▶ _Problem to solve_:
Pictures must be left out. Retype exactly the lines from the one containing "Switch to the Organization tab" through the last line of the records below.

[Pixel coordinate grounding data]

=== Section Start ===

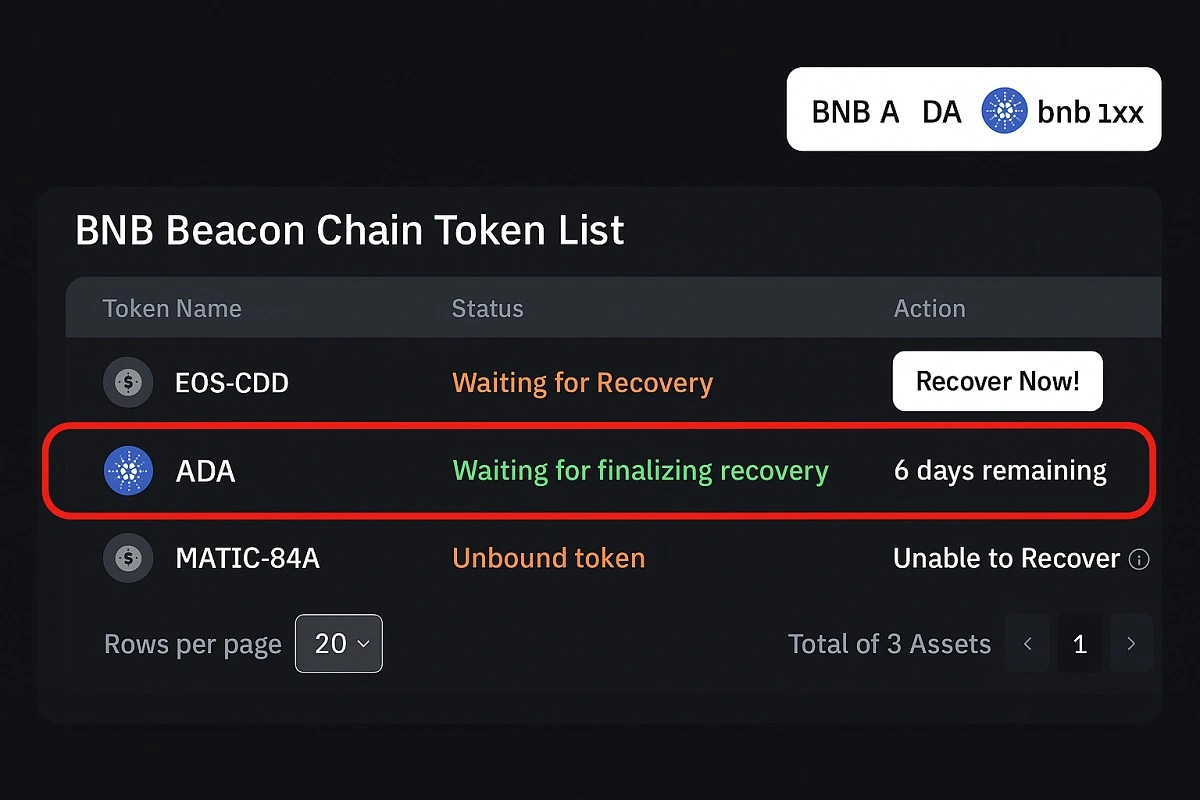Click the info icon beside Unable to Recover
Image resolution: width=1200 pixels, height=800 pixels.
1138,559
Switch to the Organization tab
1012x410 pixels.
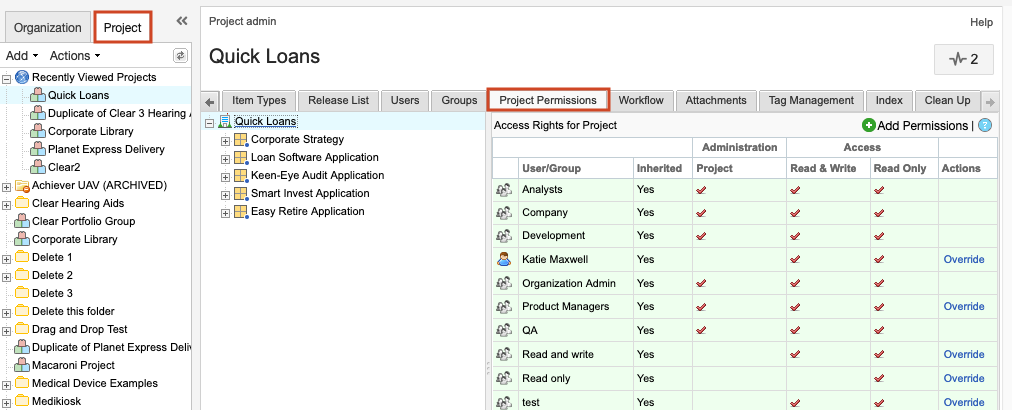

=== Section End ===

▶ _Task output_:
Switch to the Organization tab
1012x410 pixels.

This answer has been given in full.